:: TEXTE SÉLECTIONNÉ ::
%%

Transféré contre son gré, conscient que son club chéri l’a définitivement répudié, Canito se saborde et entame une série de saisons médiocres émaillées de colères sporadiques qu’il espère faire oublier par des accès de générosité disproportionnés, comme si l’affection pouvait s’acheter. Ennemi du professionnalisme, marginalisé par sa communication sans malice, son retrait du haut niveau intervient à 30 ans seulement. Il ne faut pas être devin pour comprendre que son déclassement sportif annonce sa déchéance morale et financière. Canito entame sa descente aux enfers, il s’enfonce dans la fange avec l’alcool et les drogues pour seules compagnies quand sa femme et ses amis le fuient. Les associations d’anciens du Barça et de l’Espanyol se mobilisent sans succès et l’abandonnent à la rue, là où il dort, protégé du froid par des cartons.
Prisonnier de ses addictions, sa sœur pour dernier soutien, Canito s’éteint en 2000, à 44 ans. Son ancien équipier du Barça El Lobo Carrasco lui rend hommage dans Mundo Deportivo avec un papier intitulé Les Enfants du malheur : « Sur le chemin de la vie, il faut voyager seul, même quand on est accompagné. Toi, Cano, tu l’as parcouru entouré d’“amis“. Des amis de la gloire. Ils avaient beaucoup de temps pour toi, ils t’ont entouré, ils t’ont diverti, ils t’ont encouragé, et des années plus tard… ils t’ont abandonné, te laissant devant l’ennemi le plus féroce de la célébrité : LA SOLITUDE. »
Dans le propret RCDE Stadium de Cornellà, la Grada Canito entretient sa mémoire (photo d’en-tête). Depuis l’endroit où il se trouve, espérons que Canito voit cette tribune turbulente lui adressant les preuves d’amour qu’il n’a su recevoir de son vivant.
9- Julián Arcas

« Quand la légende dépasse la réalité, on publie la légende », phrase extraite de L’Homme qui tua Liberty Valance. Julián Arcas est l’homme qui tua Antoni Ramallets, le grand gardien du Barça et de la Roja des années 1950. A la différence du scénario du film de John Ford, il n’y aucune ambiguïté sur l’identité de l’exécuteur mais les circonstances précédant le crime sont auréolées d’une part de légende.

%%

:: DONNÉES FOURNIES ::

%%

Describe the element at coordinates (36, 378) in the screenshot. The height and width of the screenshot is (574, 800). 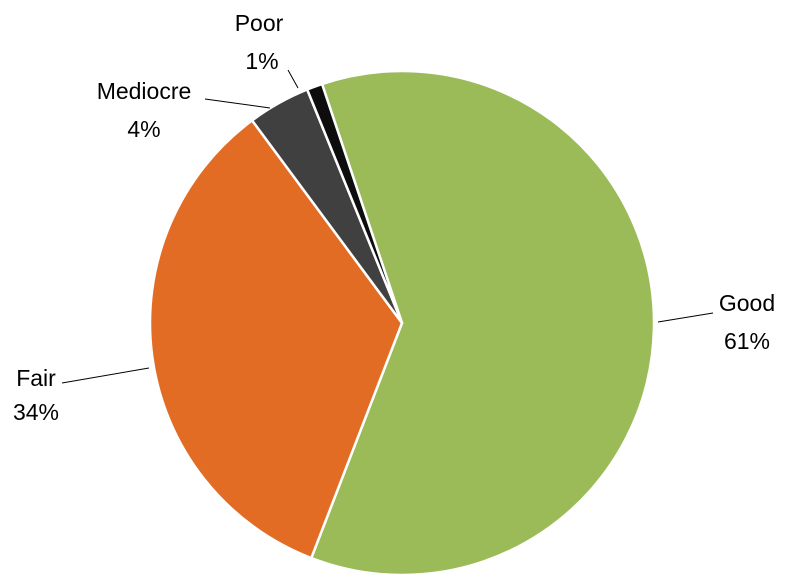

%%

:: CONSIGNES À SUIVRE ::
Répondez aux questions suivantes à partir du texte sélectionné.
(a) À quel âge Canito se retire-t-il du haut niveau ?
(b) Quel est le titre de l'article qu'El Lobo Carrasco publie dans Mundo Deportivo ?
(c) De quel gardien Julián Arcas est-il présenté comme « l'homme qui tua » ?

:: RÉSULTAT CI-DESSOUS ::
(a) À 30 ans.
(b) Les Enfants du malheur.
(c) Antoni Ramallets.